Members of the Transport, Public Works and Housing Committee of the National Assembly wants the two leaders to appear before the team and explain what the agency has done to remedy the situation.

Committee chairman David Pkosing (MP Pokot South) said that majority of the crashes were avoidable and wondered why the relevant government agencies like KeNHA, traffic police department and the National Transport and Safety Authority (NTSA) are employing little effort.

“The inspector-general of police and the director- general at KeNHA should come here and tell us why this is happening,” Mr Pkosing said faulting the creation of the traffic commandant, who has no command over traffic officers other than collecting data.

The summoning of the heads of the two government institutions that are critical in ensuring road safety comes hot on the heels of an audit undertaken by the committee, which showed that at least 507 Kenyans have died in traffic related incidents and thousands others were injured during the months of July and August.

The summoning also came after Mwingi Central MP Gideon Mulyungi complained of complacency among the KeNHA officials, a trend he said is worrying to the safety of road users.

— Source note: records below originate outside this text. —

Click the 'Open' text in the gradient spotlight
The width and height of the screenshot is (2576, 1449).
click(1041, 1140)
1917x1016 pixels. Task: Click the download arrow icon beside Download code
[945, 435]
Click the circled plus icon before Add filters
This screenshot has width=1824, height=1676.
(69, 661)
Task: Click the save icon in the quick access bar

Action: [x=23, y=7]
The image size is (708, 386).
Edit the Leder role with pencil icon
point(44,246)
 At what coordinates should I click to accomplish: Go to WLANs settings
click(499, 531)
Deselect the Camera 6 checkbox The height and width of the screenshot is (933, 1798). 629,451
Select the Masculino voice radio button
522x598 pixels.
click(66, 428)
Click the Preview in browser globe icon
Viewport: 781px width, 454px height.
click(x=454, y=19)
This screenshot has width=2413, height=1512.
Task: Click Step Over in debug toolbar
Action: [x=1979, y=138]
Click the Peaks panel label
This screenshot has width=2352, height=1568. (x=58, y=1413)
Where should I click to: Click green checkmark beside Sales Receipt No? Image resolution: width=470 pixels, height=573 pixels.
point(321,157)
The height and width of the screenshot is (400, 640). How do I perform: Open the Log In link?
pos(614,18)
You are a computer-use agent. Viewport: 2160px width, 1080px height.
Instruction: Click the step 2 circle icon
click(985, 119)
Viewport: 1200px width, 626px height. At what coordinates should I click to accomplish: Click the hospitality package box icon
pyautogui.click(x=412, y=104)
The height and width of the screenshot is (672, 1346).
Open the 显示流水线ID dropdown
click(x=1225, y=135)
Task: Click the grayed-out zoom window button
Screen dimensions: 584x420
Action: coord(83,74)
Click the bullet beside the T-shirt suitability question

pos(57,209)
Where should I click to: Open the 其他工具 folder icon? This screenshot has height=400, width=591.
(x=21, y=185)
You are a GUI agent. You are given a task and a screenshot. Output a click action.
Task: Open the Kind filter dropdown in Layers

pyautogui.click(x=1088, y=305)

“There is a time I took KeNHA officers to Mwingi to identify the black spots and ensure that proper road signage is done as well as putting up speed humps, signage and guard rails among others. They did nothing and two months later, there was a road crash in one of the areas I had identified with them,” Mr Mulyungi said of the accident that left 10 school children dead in August this year.

The MP said that he has also spoken to the KeNHA boss several times but nothing seems to be moving and that the only thing that was done after the horror crash was to install roadway rumble strips which other than warning motorists, does not control the speed.

“The other areas remain unattended to, not forgetting the many bridges that have no guard rails,” the MP said.

According to experts, the effectiveness of roadway strips is not as well established as shoulder rumble strips.

KeNHA has the responsibility of managing, developing, rehabilitating and maintaining the international trunk roads linking international boundaries.

In January, President Uhuru Kenyatta ordered NTSA officers be withdrawn from Kenyan roads to pave the way for the traffic police officers.